◆ To do ◆
Starting with the first line below, extract each line through the one that contains "Task: Click 更改计划设置 next to 平衡 plan", inclusive, excluding pictures.

◆ Given data ◆
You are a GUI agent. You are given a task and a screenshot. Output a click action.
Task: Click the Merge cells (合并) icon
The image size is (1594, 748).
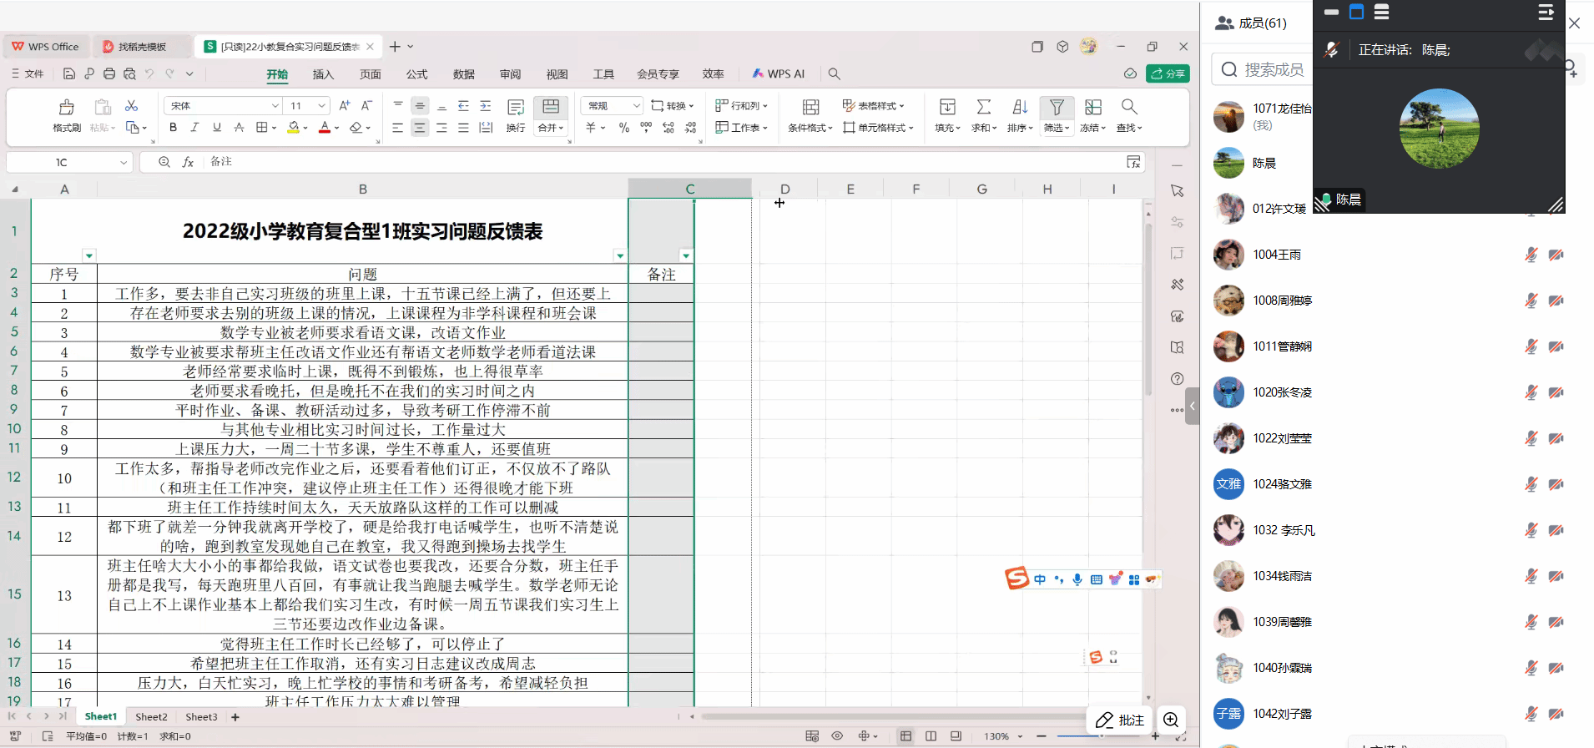tap(551, 107)

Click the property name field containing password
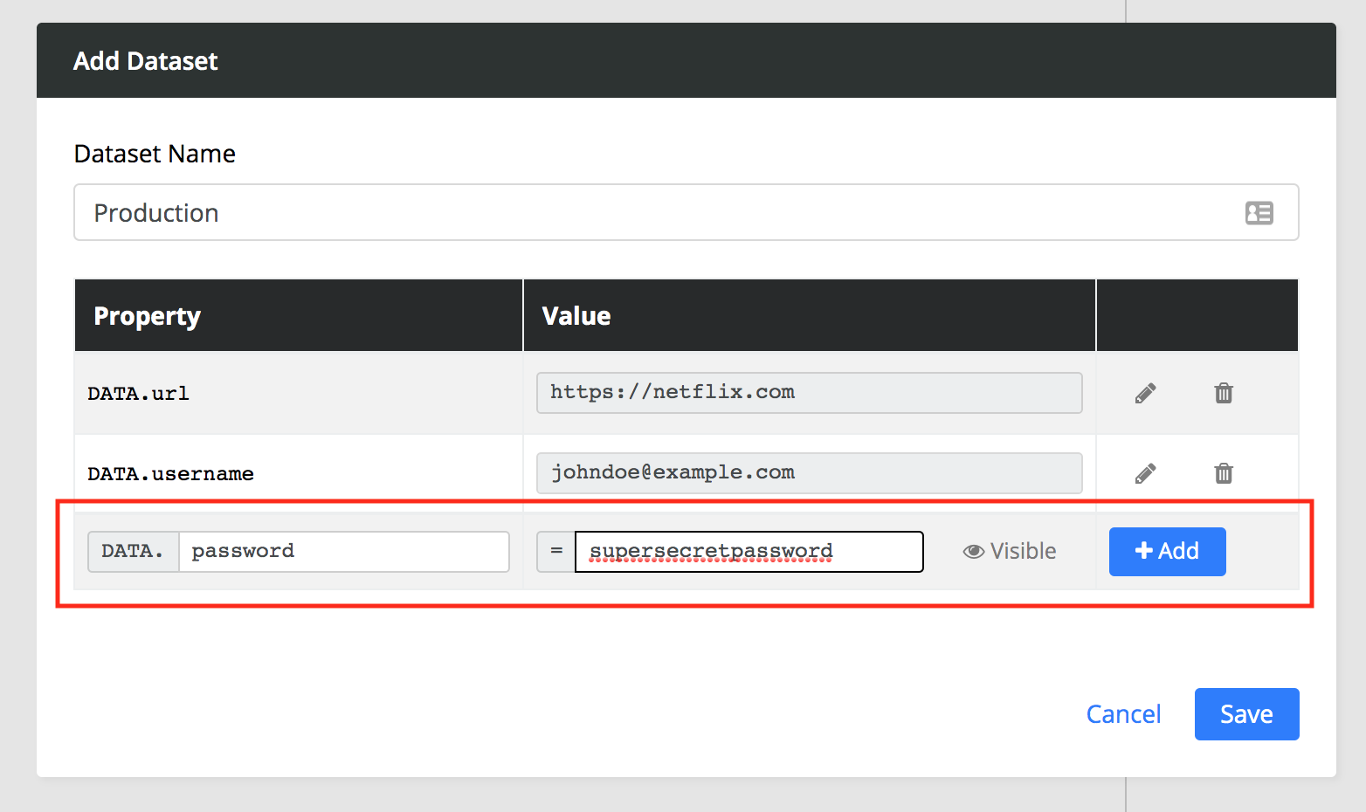(x=343, y=552)
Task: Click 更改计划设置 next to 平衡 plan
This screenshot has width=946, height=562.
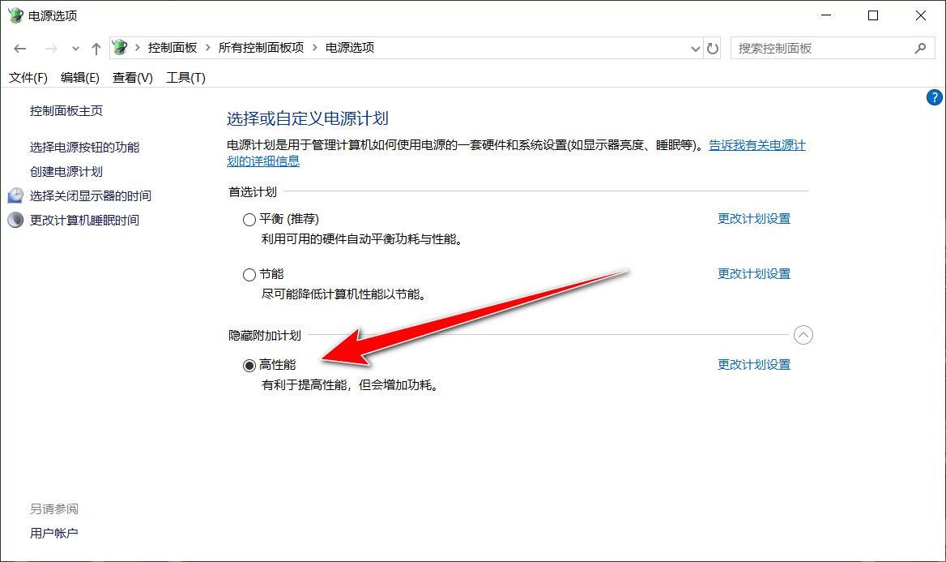Action: click(753, 218)
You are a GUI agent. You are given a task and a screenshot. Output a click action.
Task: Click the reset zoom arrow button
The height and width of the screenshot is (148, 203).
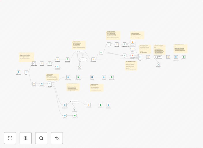[x=57, y=138]
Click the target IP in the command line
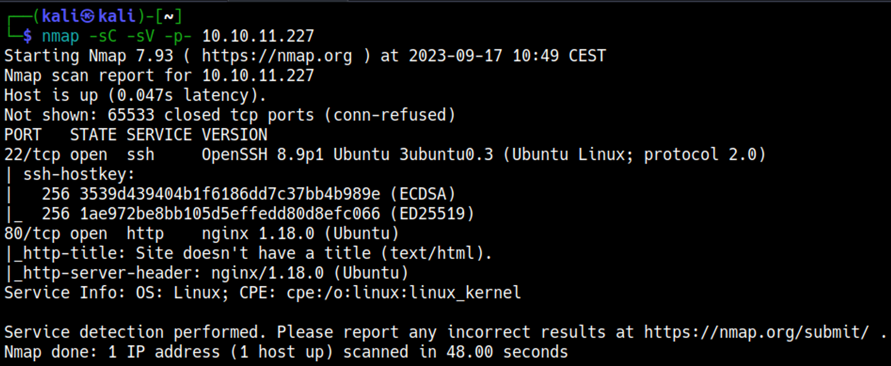 click(x=258, y=36)
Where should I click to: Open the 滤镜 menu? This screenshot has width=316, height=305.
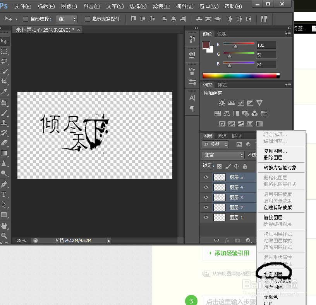(161, 6)
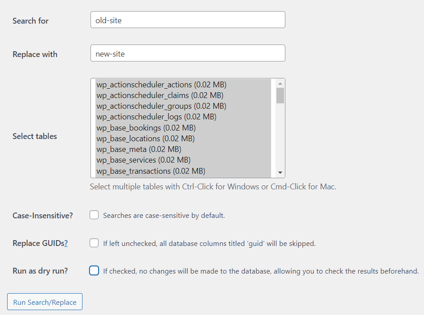Click the scroll down arrow in tables list
This screenshot has height=315, width=424.
(280, 172)
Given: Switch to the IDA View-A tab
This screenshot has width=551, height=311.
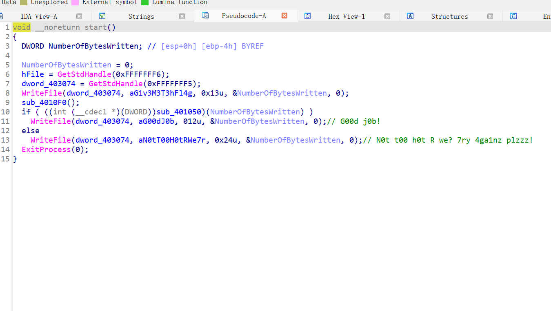Looking at the screenshot, I should [39, 16].
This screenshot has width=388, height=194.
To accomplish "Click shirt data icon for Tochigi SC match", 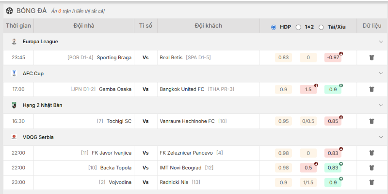I will point(372,121).
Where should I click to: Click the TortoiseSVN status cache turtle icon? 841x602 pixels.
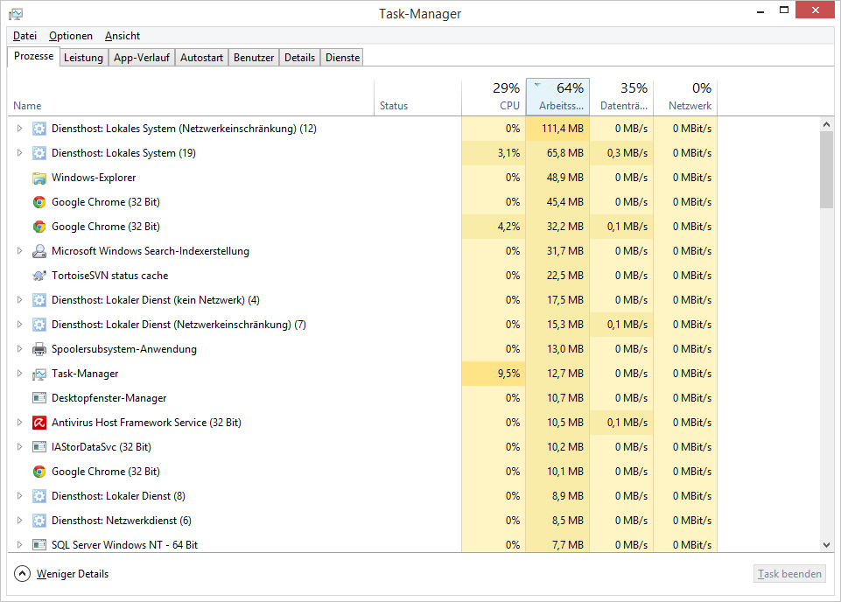click(39, 276)
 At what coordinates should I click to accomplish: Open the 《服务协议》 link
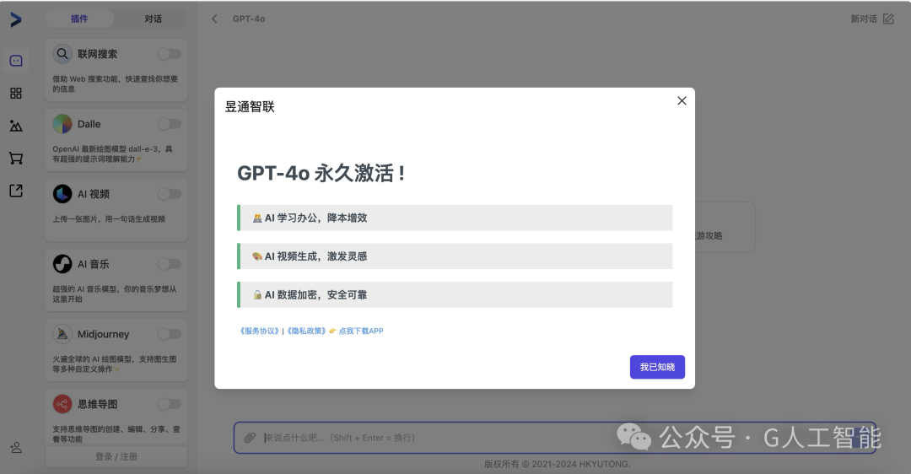[260, 331]
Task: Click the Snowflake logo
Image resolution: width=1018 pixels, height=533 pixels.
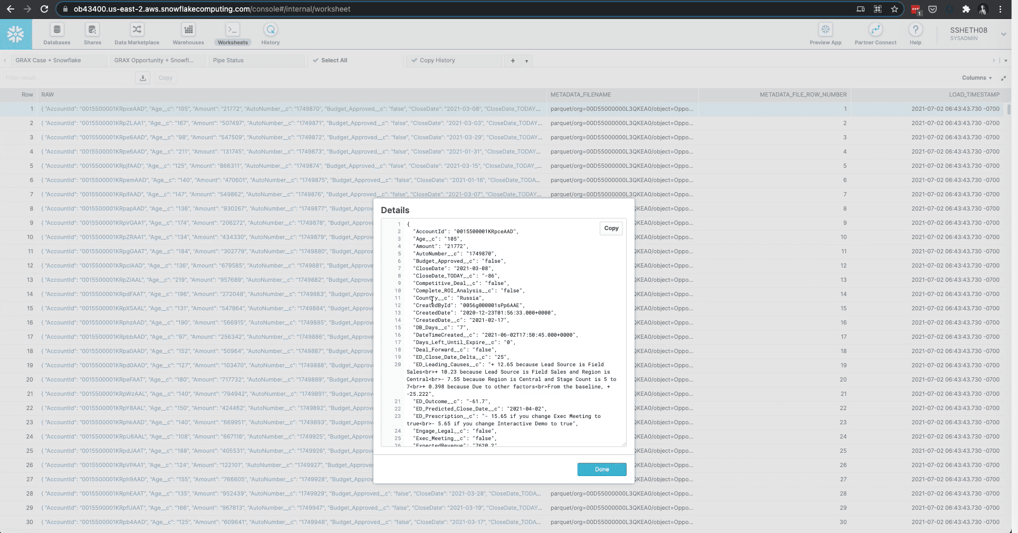Action: click(x=16, y=34)
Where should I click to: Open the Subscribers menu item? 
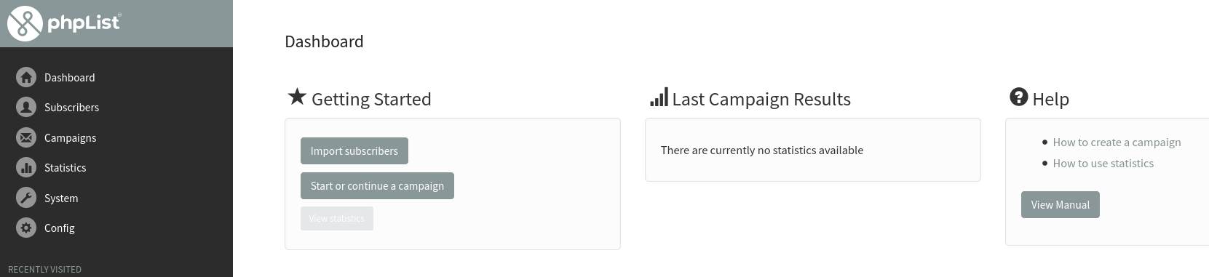[71, 107]
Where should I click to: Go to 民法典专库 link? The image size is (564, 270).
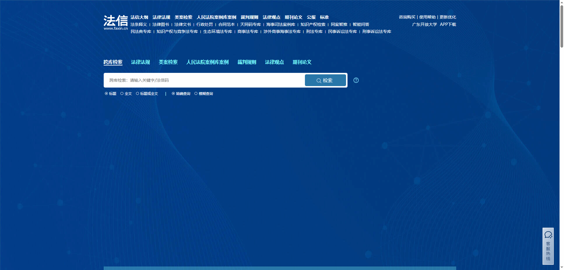141,31
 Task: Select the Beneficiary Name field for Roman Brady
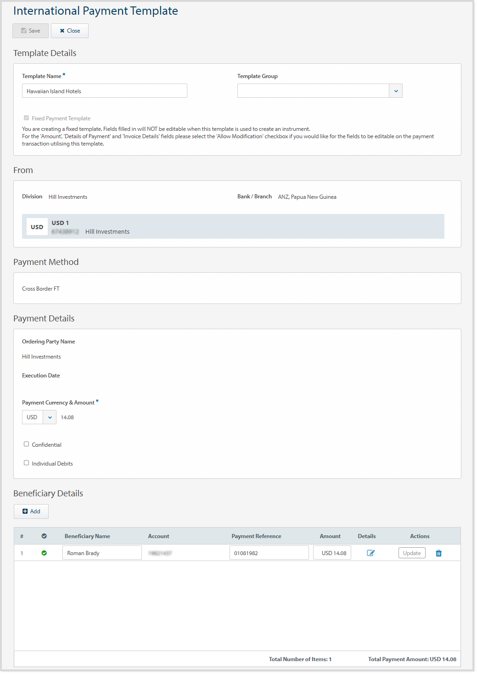point(101,552)
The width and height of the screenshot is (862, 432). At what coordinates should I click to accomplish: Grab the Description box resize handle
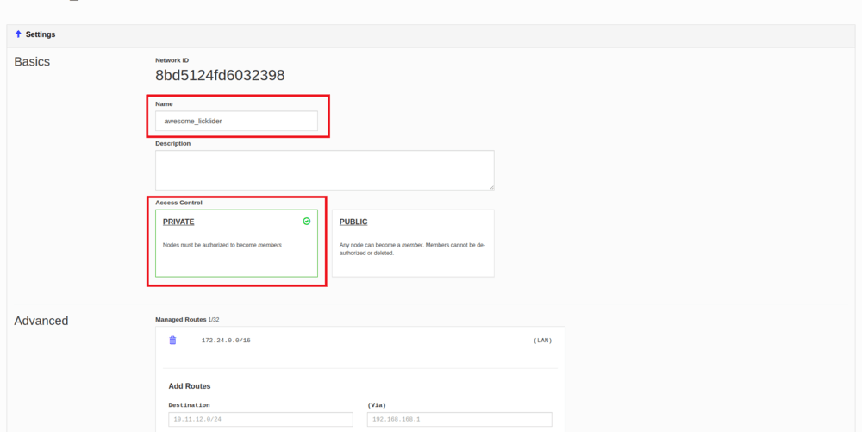tap(491, 187)
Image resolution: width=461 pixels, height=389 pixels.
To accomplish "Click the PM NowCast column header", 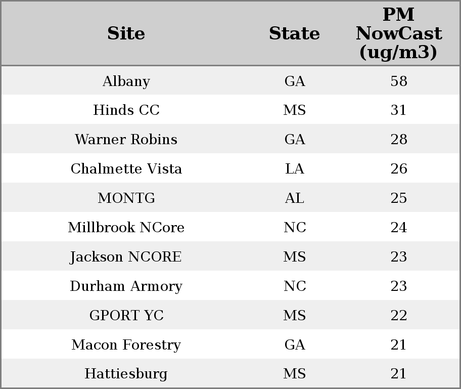I will point(398,33).
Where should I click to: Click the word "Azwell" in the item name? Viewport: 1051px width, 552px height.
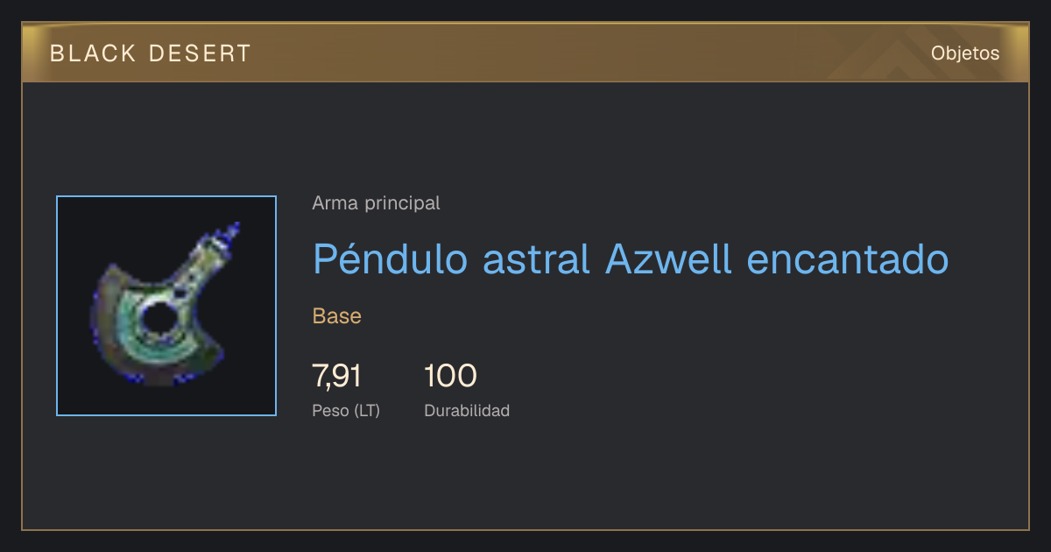[x=668, y=259]
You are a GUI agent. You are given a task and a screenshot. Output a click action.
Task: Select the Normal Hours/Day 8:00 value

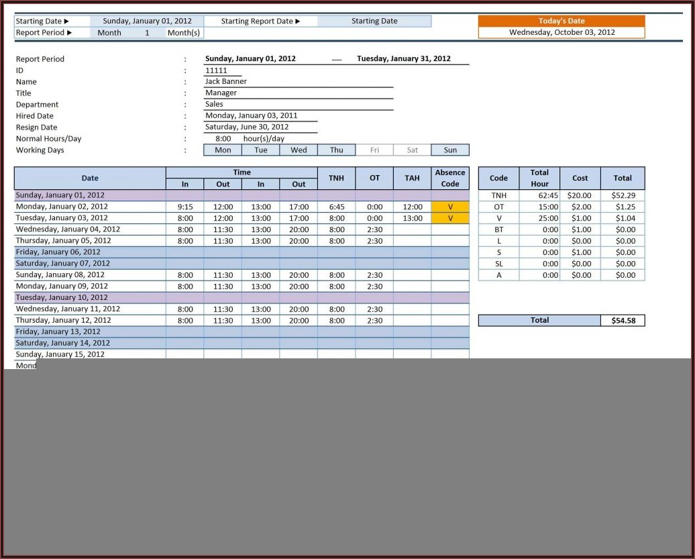[223, 139]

◆ Answer to this problem ◆
You are a GUI agent. You are given a task and a screenshot. Output a click action.
Task: Click the Merge cells (合并) icon
The image size is (1594, 748).
tap(551, 107)

Click the property name field containing password
(x=343, y=552)
Task: Click 更改计划设置 next to 平衡 plan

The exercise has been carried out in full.